One of you is elected Jumpmaster, which means that it’s by their hand that you’ll be guided to a landing spot. It has to be one of the best coward-friendly game mechanics I’ve come across. When I first started playing, the feeling of safety in having an accomplished player deposit me in a good spot was a marvellous bit of cartography – an instant way in to a new, alien map.

But then, of course, there is the option to launch solo. There have been moments where I have sensed a Kurtzian madness descend, like purple haze, over my Jumpmaster. They’ve steered us into the scalding heat of a skirmish – all sense of strategy cast to the wind – and we’ve began the match kicking and screaming in a bare-handed brawl. Or else we’ve been caught in crossfire before we had a chance to get our bearings. I’m getting better at sensing when I’ve got a Rambo-type on my hands and bailing out early, hoping the poor soul under the other wing will follow me instead.

Of course, when the tables turn, the Jumpmaster mechanic ingeniously holds up the mirror. Do I succumb to the same fiery urge, plunging two teammates and I into the middle of a warzone? Or will I shoulder the burden of bearing us to a tactical spot? Maybe it’s best to whisk us to the quiet edges. The other option is to relinquish the responsibility entirely, which appeals to the shirker in me – granting the power to shrug off the murk of a doomed start.

There is a middle-ground between the cowardly, the mad, and the masterful: the democratic. Leaning on the aforementioned ping system, the option to call out potential landing spots is a thrill. Not only for the frequency with which I’m ignored and shown a better way but for the times where I’m listened to. It feels like a great way to encourage the learning of tactics and the contours of the map. More than that, it eases the times when I’m in the hot seat, enabling me to take advice from (hopefully more learned) allies.
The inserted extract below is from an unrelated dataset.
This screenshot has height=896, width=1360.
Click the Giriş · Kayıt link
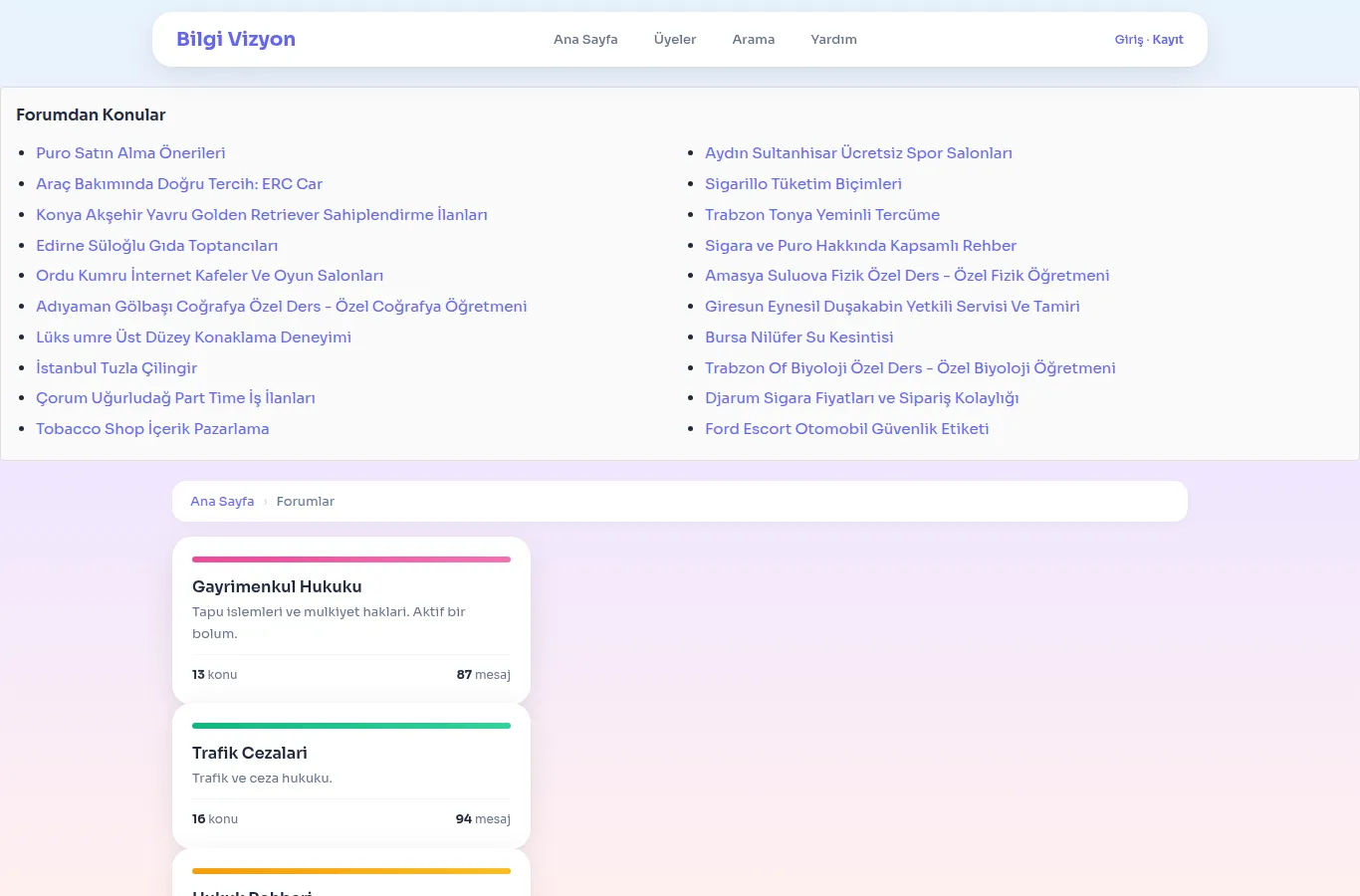pos(1149,40)
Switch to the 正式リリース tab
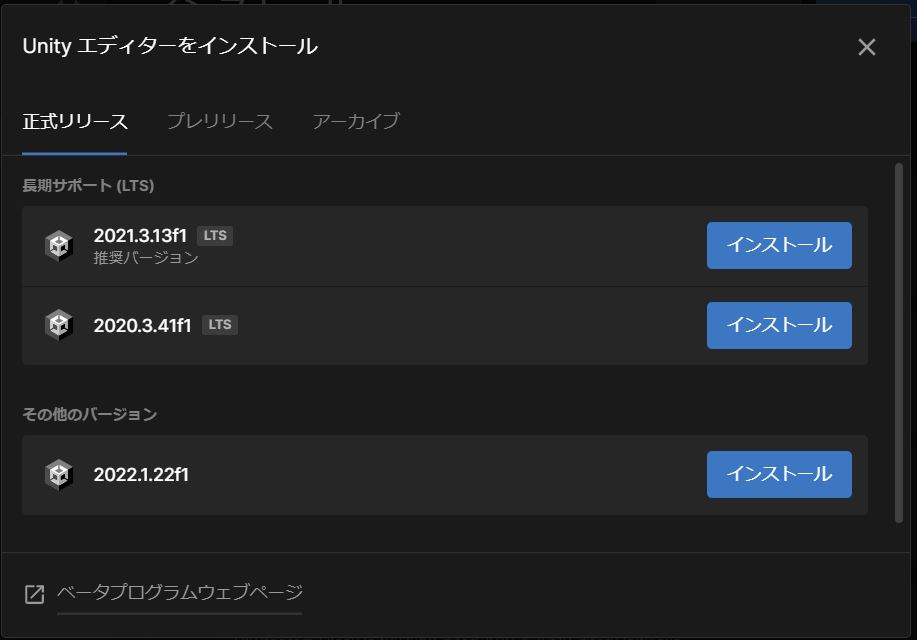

It’s a subtle thing, the Jumpmaster mechanic, but it's indicative of Respawn's approach to design: not the reinvention of a genre but the careful tailoring and tweaking of a formula until it feels fresh. The sensation of dropping in is the most fun of any battle royale game I've played, the arc and momentum of your fall inherently pleasing. That satisfaction is everywhere in Apex Legends, too – the weight and snap of the guns, the slimey speed at which you can slide down muddy hills, and the slow heft of healing yourself in the thick of firefight. It will be intriguing to see where Apex Legends takes us.